> EXERCISE PROMPT:
Give the data again exactly as it appears, excluding any pictures.

(Stored data)

------------------------------

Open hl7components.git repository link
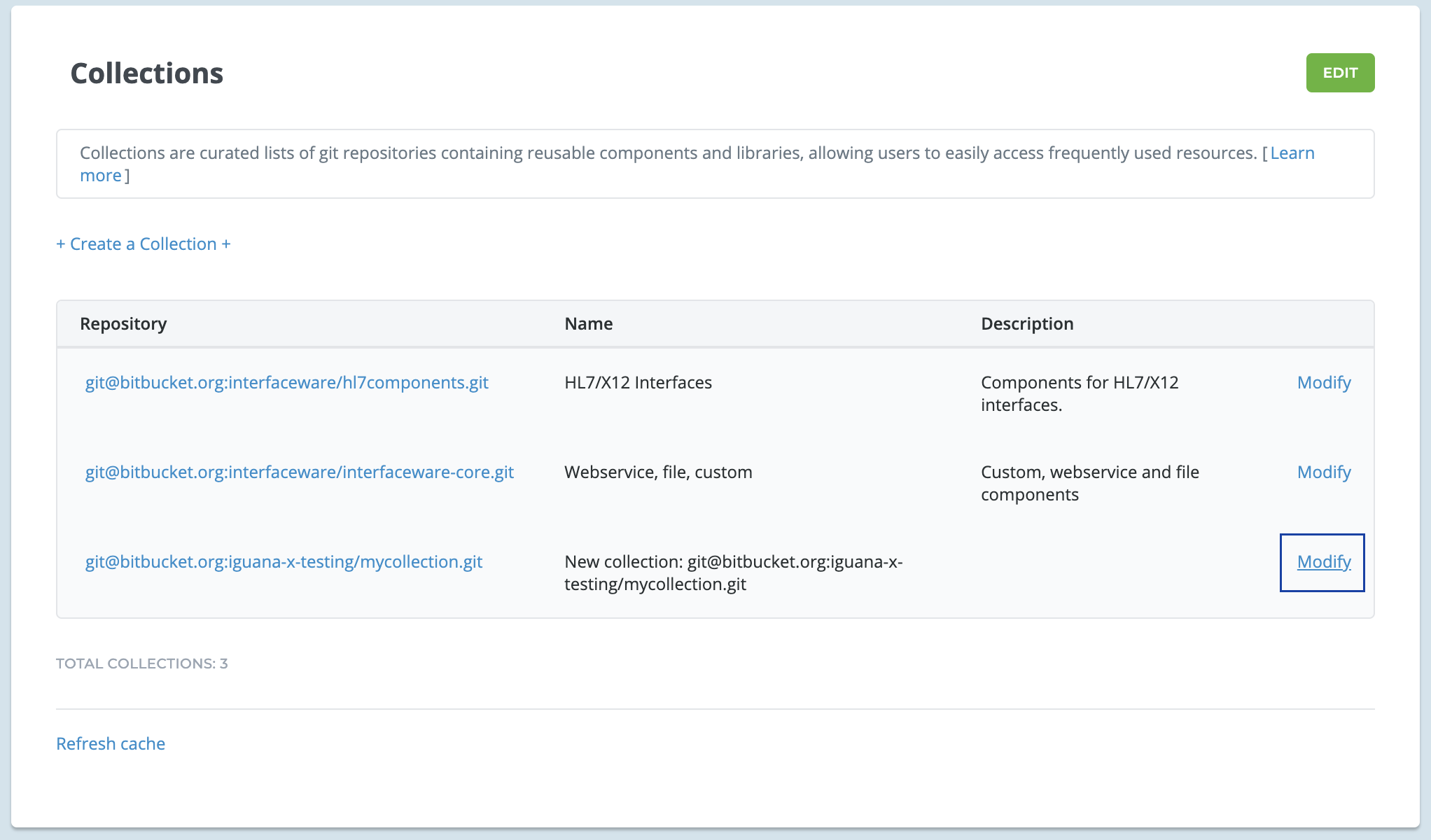 point(286,383)
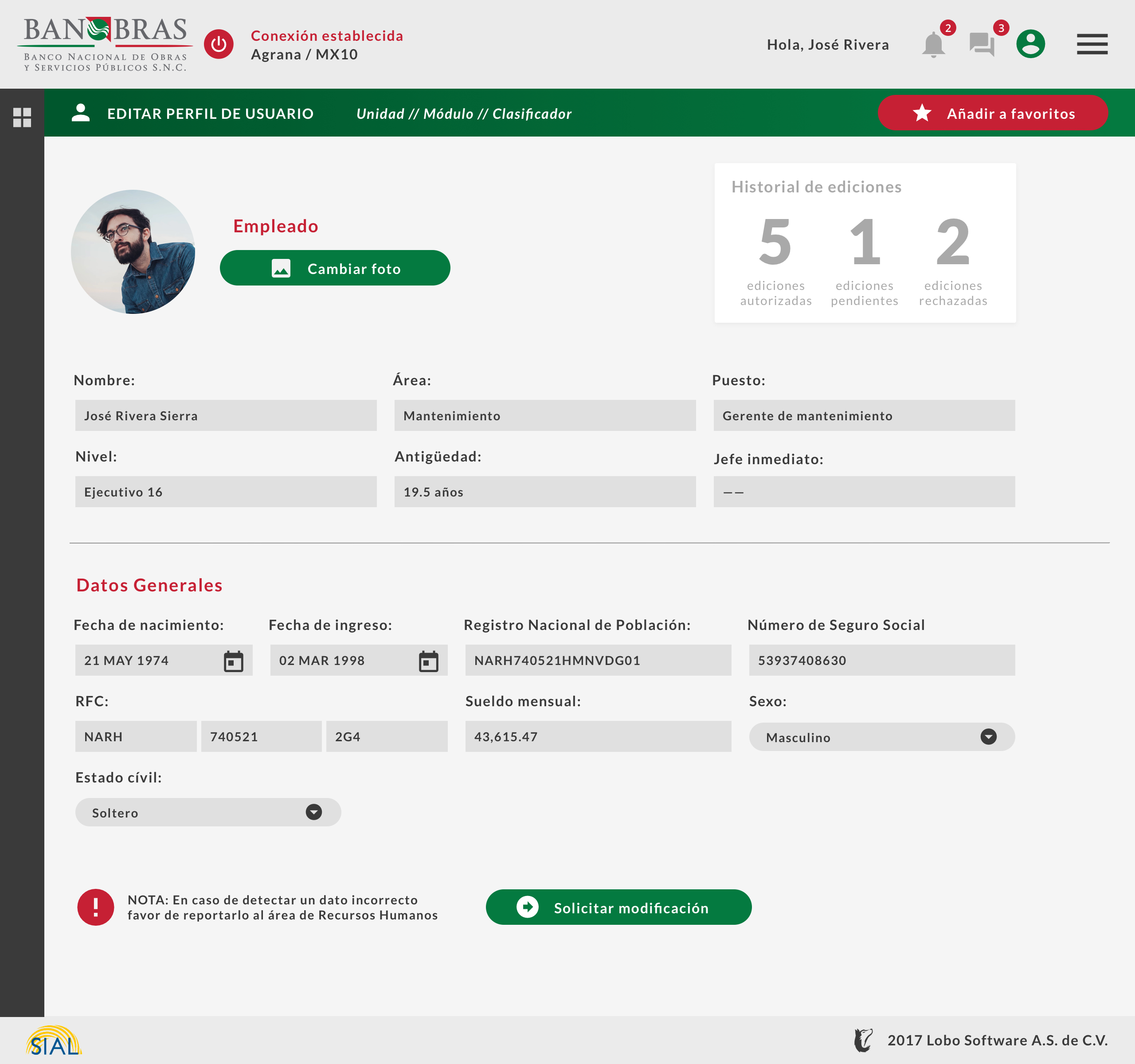Expand the Estado civil dropdown
Viewport: 1135px width, 1064px height.
[313, 812]
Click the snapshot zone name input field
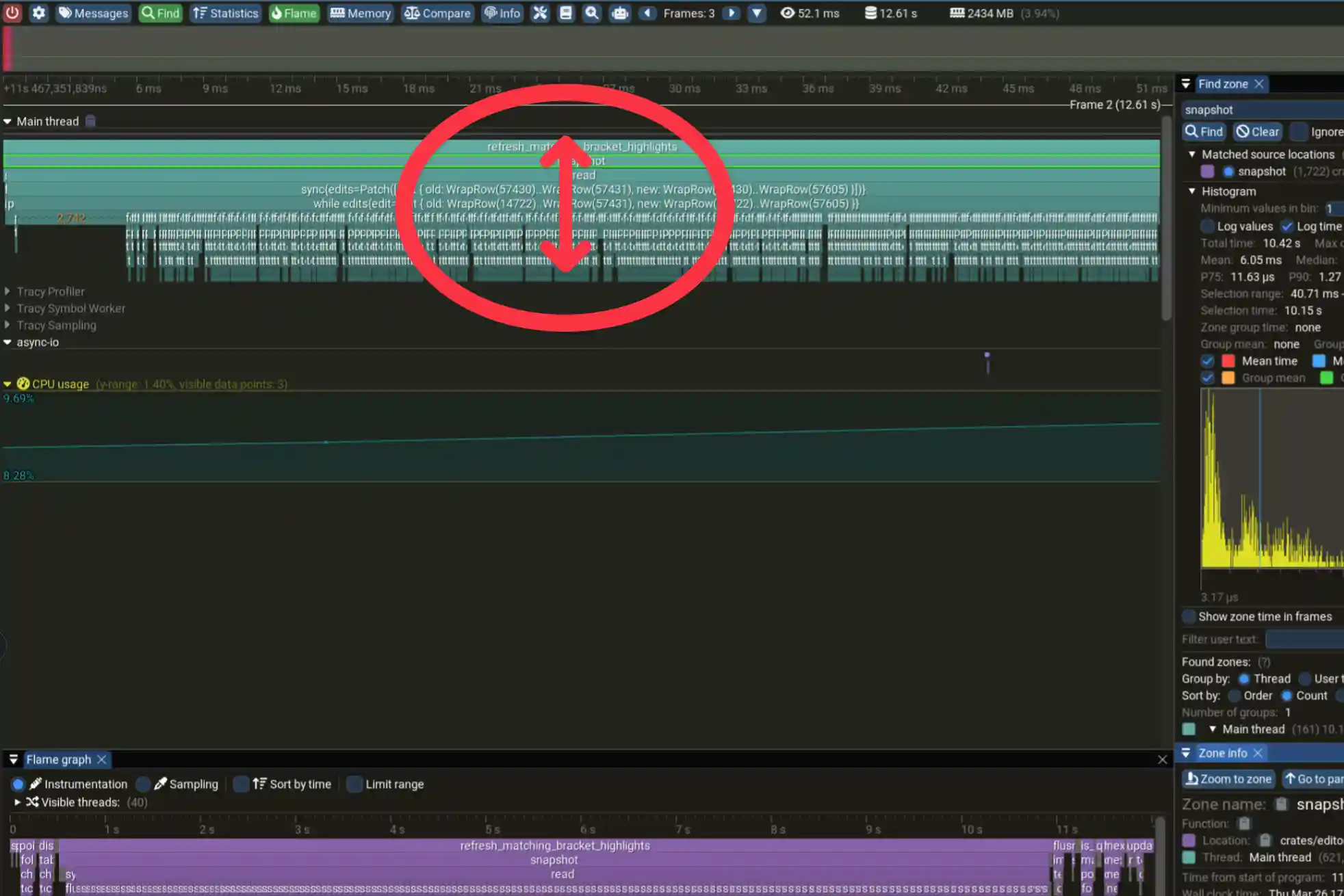 1263,109
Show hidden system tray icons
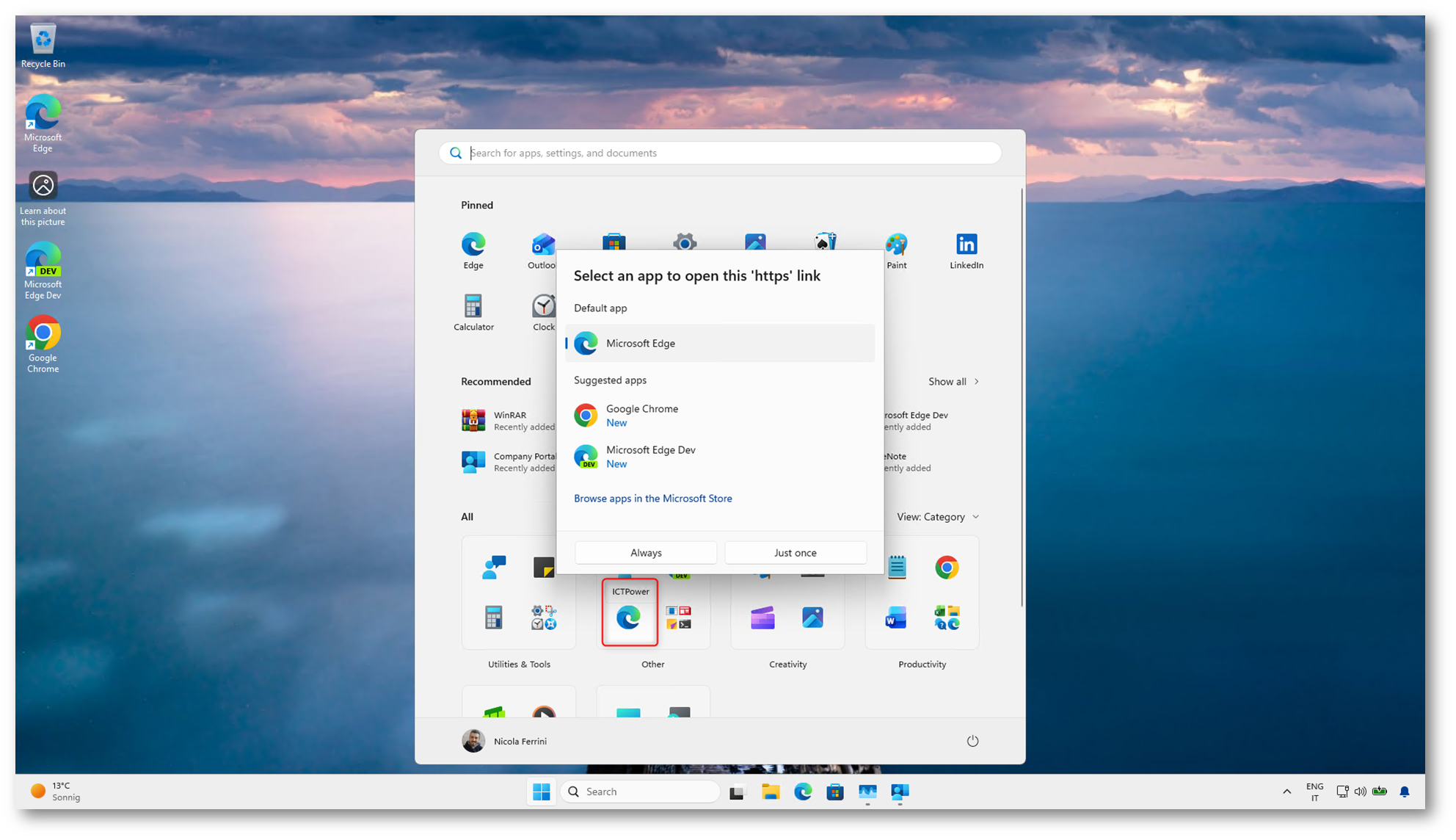 point(1286,792)
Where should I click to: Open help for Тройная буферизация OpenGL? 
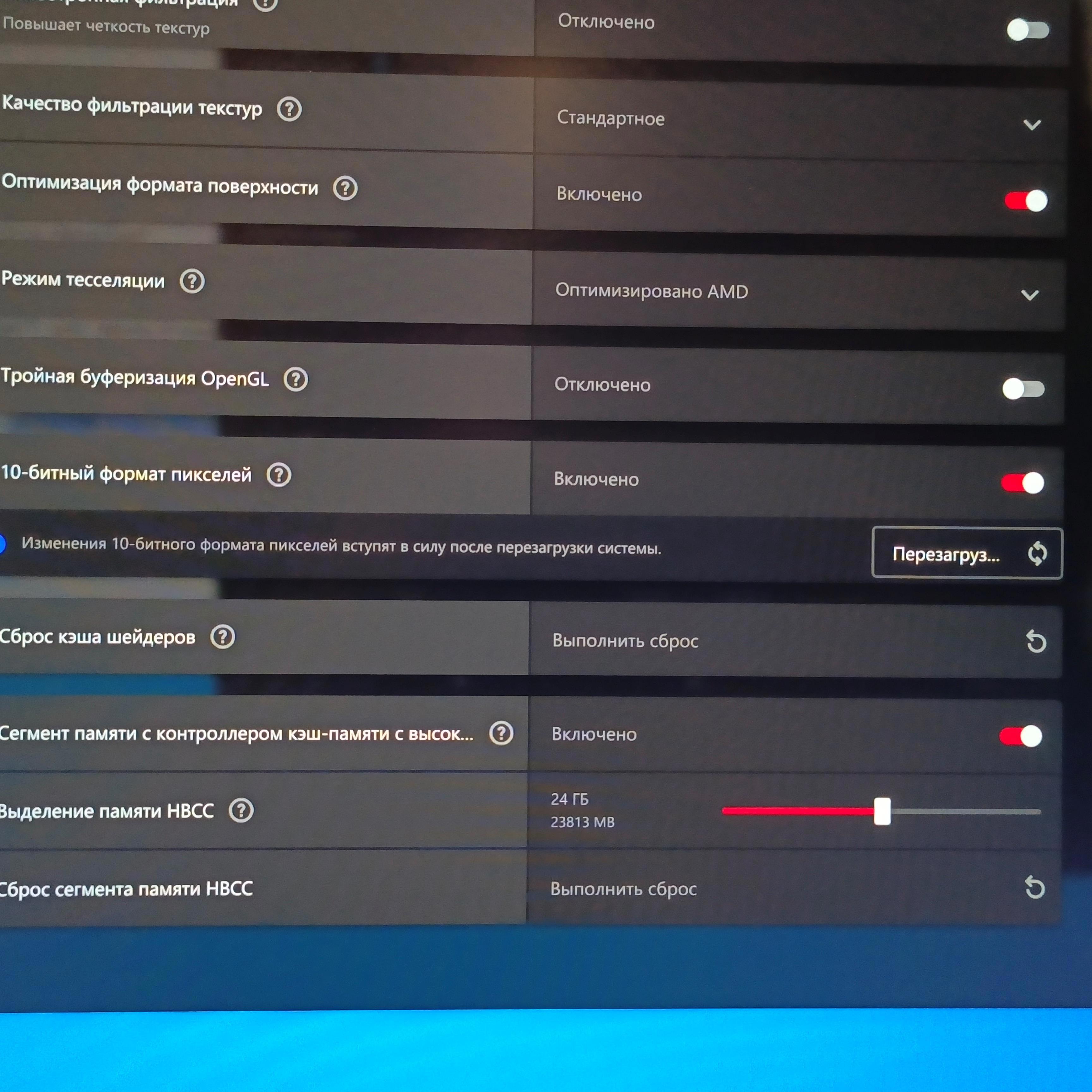point(296,379)
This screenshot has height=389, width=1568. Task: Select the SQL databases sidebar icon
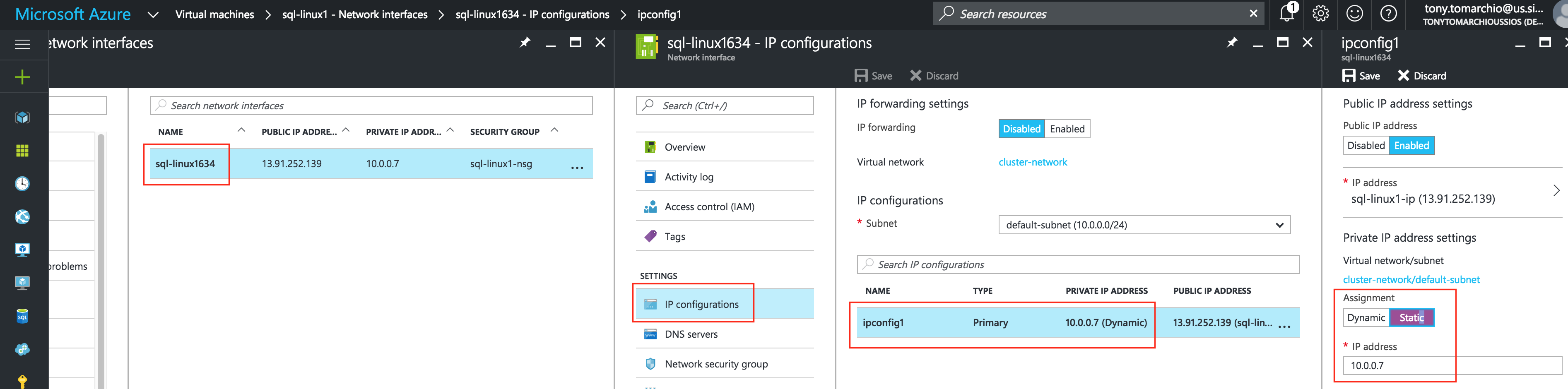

------------------------------

> EXERCISE RESPONSE:
Open hl7components.git repository link
 point(286,383)
Expand the Estado civil dropdown
Viewport: 1135px width, 1064px height.
[313, 812]
Click the snapshot zone name input field
 1263,109
Show hidden system tray icons
 point(1286,792)
Where should I click to: Open help for Тройная буферизация OpenGL? 
point(296,379)
This screenshot has height=389, width=1568. Task: Select the SQL databases sidebar icon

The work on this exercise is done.